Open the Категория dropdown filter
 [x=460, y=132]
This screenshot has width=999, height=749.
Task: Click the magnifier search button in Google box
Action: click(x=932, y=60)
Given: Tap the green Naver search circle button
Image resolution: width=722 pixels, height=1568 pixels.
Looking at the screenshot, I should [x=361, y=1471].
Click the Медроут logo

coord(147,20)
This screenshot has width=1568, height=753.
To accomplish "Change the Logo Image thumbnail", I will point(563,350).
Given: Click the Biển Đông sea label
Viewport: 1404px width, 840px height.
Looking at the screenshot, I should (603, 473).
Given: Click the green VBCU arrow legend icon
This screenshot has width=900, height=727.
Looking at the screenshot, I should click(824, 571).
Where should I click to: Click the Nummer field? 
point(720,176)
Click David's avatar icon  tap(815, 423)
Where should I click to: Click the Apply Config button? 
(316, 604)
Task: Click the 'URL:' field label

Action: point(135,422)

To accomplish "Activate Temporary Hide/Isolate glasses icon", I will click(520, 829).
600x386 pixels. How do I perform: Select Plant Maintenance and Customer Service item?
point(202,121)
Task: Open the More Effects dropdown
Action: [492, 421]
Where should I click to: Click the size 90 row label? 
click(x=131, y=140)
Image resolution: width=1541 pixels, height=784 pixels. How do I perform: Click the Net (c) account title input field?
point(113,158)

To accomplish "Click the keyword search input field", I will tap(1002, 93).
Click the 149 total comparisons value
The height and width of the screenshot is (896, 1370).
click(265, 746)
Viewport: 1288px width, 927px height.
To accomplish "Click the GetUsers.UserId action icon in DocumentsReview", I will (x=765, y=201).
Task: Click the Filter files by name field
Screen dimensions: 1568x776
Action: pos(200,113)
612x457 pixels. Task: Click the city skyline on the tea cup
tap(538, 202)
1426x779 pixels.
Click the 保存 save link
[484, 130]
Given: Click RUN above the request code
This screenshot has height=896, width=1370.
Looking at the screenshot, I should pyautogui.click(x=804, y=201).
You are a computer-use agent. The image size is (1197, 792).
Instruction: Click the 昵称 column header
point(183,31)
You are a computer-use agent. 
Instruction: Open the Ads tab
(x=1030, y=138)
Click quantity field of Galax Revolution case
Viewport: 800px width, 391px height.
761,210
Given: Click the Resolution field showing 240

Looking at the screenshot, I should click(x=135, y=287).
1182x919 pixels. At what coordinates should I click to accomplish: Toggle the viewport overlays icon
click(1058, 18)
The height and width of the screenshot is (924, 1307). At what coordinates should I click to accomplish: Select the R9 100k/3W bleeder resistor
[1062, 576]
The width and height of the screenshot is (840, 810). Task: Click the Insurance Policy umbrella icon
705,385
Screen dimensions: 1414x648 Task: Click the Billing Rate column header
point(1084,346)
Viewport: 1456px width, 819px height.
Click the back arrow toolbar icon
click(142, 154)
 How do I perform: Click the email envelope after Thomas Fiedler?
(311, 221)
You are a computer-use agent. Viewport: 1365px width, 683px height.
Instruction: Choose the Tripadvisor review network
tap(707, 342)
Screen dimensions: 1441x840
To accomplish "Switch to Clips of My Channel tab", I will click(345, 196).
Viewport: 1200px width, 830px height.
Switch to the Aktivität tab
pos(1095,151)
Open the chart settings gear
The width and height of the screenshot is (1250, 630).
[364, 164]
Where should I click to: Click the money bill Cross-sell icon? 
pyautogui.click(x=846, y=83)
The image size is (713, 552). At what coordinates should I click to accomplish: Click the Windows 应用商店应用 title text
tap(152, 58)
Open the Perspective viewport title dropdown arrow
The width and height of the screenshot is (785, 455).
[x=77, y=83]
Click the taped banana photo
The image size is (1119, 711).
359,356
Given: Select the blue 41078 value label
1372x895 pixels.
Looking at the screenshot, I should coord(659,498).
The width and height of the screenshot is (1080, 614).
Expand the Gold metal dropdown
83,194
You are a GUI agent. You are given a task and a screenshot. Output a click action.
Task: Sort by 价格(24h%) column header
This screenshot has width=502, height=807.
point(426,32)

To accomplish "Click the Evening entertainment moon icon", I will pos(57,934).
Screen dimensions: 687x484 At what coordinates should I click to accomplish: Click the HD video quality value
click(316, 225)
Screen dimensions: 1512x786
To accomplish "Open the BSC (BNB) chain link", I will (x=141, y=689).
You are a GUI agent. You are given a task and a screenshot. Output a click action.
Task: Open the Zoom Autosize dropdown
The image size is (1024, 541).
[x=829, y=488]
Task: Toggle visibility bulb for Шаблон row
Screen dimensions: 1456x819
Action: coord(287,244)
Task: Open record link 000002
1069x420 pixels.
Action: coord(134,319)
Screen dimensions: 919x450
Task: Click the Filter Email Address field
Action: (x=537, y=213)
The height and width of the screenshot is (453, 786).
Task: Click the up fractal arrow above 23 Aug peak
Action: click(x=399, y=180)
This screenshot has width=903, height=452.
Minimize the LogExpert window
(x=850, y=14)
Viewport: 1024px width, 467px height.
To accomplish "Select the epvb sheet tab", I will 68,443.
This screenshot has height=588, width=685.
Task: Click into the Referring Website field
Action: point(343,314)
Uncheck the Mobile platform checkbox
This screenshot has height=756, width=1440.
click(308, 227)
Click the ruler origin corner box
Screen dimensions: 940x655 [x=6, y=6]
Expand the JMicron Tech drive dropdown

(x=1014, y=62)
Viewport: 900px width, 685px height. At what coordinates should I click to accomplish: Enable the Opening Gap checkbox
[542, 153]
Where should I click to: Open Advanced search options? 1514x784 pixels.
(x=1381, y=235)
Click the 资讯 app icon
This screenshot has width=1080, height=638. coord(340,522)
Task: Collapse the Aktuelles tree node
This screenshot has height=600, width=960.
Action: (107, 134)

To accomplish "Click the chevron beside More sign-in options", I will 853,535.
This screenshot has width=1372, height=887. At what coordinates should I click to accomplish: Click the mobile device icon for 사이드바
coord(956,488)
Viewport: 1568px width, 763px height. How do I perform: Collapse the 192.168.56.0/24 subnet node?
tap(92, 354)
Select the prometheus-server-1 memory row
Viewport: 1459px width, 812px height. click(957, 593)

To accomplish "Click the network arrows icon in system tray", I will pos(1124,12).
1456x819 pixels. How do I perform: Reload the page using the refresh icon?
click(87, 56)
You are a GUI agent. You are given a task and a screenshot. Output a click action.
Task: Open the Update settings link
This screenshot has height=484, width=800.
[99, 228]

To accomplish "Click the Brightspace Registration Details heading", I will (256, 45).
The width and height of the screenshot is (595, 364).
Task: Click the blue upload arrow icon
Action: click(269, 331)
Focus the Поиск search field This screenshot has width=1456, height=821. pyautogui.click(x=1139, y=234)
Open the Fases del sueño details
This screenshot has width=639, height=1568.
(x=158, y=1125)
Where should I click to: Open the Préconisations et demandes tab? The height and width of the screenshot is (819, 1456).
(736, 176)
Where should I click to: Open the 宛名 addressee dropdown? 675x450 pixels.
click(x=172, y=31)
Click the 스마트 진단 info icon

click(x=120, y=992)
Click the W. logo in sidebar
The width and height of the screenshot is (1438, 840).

——

- [Task brief]:
In the listing above, copy verbatim the lines from the one containing "1426x779 pixels." up to and including the one containing "tap(707, 342)".

- [Task solution]:
1426x779 pixels.
Click the 保存 save link
[484, 130]
Given: Click RUN above the request code
This screenshot has height=896, width=1370.
Looking at the screenshot, I should pyautogui.click(x=804, y=201).
You are a computer-use agent. The image size is (1197, 792).
Instruction: Click the 昵称 column header
point(183,31)
You are a computer-use agent. 
Instruction: Open the Ads tab
(x=1030, y=138)
Click quantity field of Galax Revolution case
Viewport: 800px width, 391px height.
761,210
Given: Click the Resolution field showing 240

Looking at the screenshot, I should click(x=135, y=287).
1182x919 pixels. At what coordinates should I click to accomplish: Toggle the viewport overlays icon
click(1058, 18)
The height and width of the screenshot is (924, 1307). At what coordinates should I click to accomplish: Select the R9 100k/3W bleeder resistor
[1062, 576]
The width and height of the screenshot is (840, 810). Task: Click the Insurance Policy umbrella icon
705,385
Screen dimensions: 1414x648 Task: Click the Billing Rate column header
point(1084,346)
Viewport: 1456px width, 819px height.
Click the back arrow toolbar icon
click(142, 154)
 How do I perform: Click the email envelope after Thomas Fiedler?
(311, 221)
You are a computer-use agent. Viewport: 1365px width, 683px height.
Instruction: Choose the Tripadvisor review network
tap(707, 342)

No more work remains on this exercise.